0

So I've created three data frames from 3 separate files (csv and xls). I want to combine the three of them into a single data frame that is 20 columns and 15 rows. I've managed to successfully do this using the code at the bottom (this is the final part of the code where I started to merge all of the existing data frames I created). However, an odd thing is happening, where the highest ranking country is duplicated 3 times, and there are two values from the 15 columns that should be there but that are missing, and I'm not exactly sure why.

I've set the index to be the same in each data frame!

So essentially my issue is that there are duplicate values showing up and other values being eliminated after I merge the data frames.

If someone could explain the mechanics to me as to why this issue is occuring I'd really appreciate it :)

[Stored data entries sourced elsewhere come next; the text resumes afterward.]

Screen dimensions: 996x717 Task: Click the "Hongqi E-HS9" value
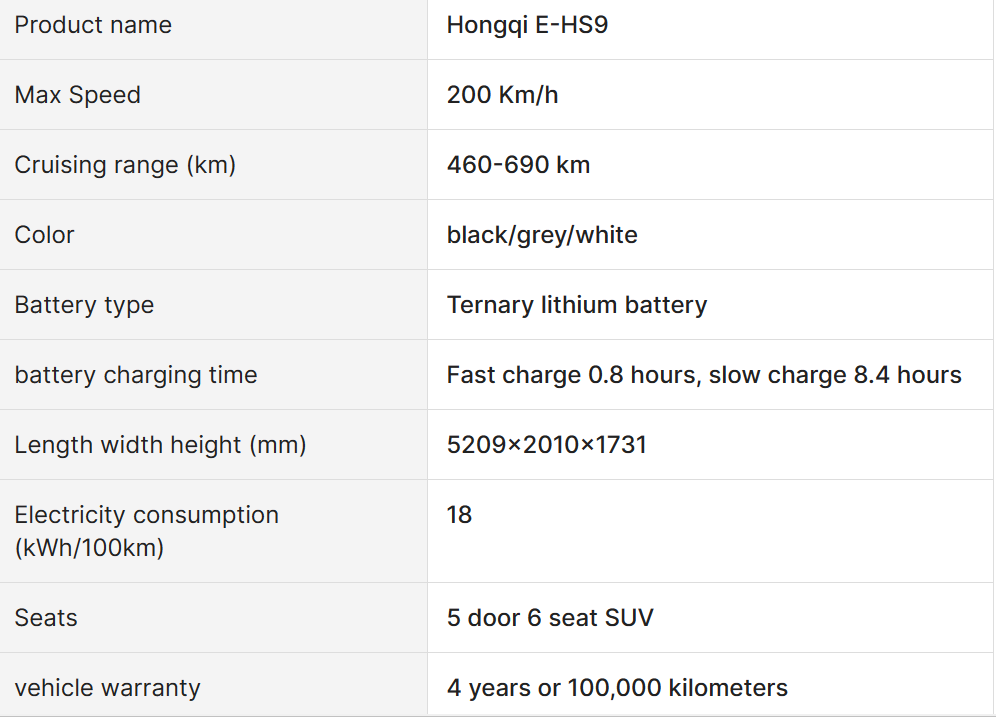[x=527, y=25]
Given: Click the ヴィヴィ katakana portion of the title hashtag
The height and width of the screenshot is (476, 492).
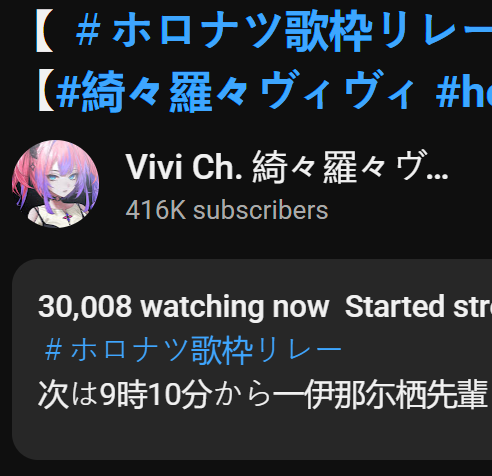Looking at the screenshot, I should (x=337, y=92).
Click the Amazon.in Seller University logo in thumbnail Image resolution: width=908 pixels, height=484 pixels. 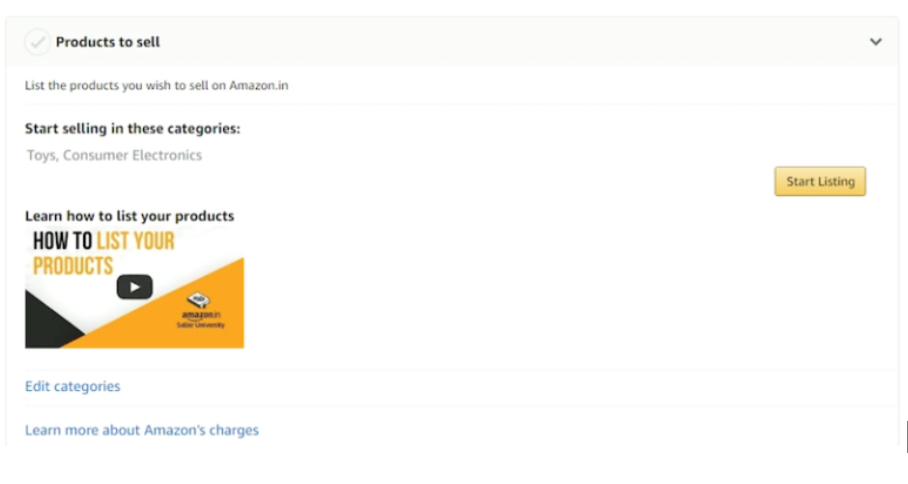point(199,311)
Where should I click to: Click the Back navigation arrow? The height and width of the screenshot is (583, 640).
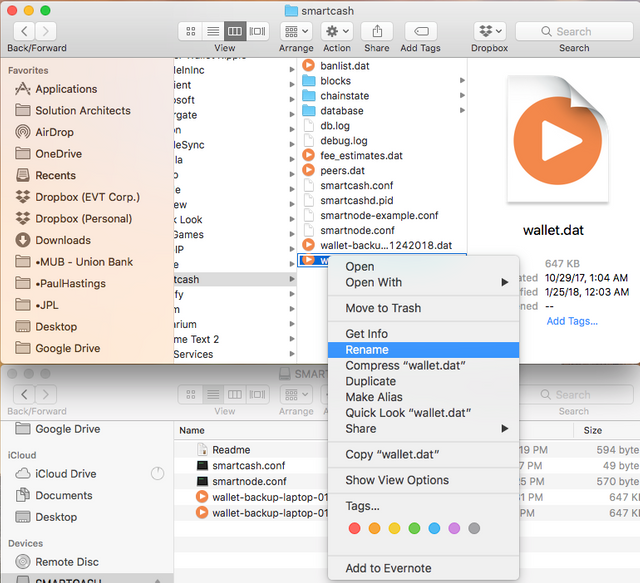coord(24,32)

***merged = pd.merge(pd.merge(df_ScimEn,df_energy[ListEnergy],left_index=True,right_index=True),df_GDP[ListOfGDP],left_index=True,right_index=True))
merged = merged[ListOfColumns]
merged = merged.sort_values('Rank')
merged = merged[merged['Rank']<16]
final = pd.DataFrame(merged)***

***Example: a shorter version of what is happening
expected: 
 A B C D J K L R
1 x y z j a e c d 
2 b c d l a l c d 
3 j k e k a m c d 
4 d k c k a n h d 
5 d k j l a h c d 

generated after I run the code above: (the 1 is repeated and the 3 is missing)

 A B C D J K L R
1 x y z j a b c d 
1 x y z j a b c d 
1 x y z j a b c d 
4 d k c k a b h d 
5 d k j l a h c d***


***Example Input

df1 = {[1:A,B,C],[2:A,B,C],[3:A,B,C],[4:A,B,C],[5:A,B,C]}
df2 = {[1:J,K,L,M],[2:J,K,L,M],[3:J,K,L,M],[4:J,K,L,M],[5:J,K,L,M]}
df3 = {[1:R,E,T],[2:R,E,T],[3:R,E,T],[4:R,E,T],[5:R,E,T]}


So the indexes are all the same for each data frame and then some have a 
different number of rows and different number of columns but I've edited them 
to form the final data frame. and each capital letter stands for a column 
name with different values for each column***
annatn998
  • 75
  • 8
  • 1
    Can you create some dummy input dataframes along with expected output. – Scott Boston Aug 01 '20 at 16:41
  • Just made some edits and put in dummy inputs :) – annatn998 Aug 01 '20 at 19:27
  • 1
    Your input dataframe code doesn't build a dataframe. Try using df1.to_dict() to create a text of your input dataframes. Also, review this post about how to create a good pandas question. https://stackoverflow.com/questions/20109391/how-to-make-good-reproducible-pandas-examples – Scott Boston Aug 01 '20 at 19:33
  • Yeah sorry! I didn’t include that part but I did in my actual code. That’s just to show the basic structure of what’s in my data frames! – annatn998 Aug 01 '20 at 19:58
  • Your code and the example values are not consistent. I could not reproduce your error. – above_c_level Aug 02 '20 at 08:06

0 Answers0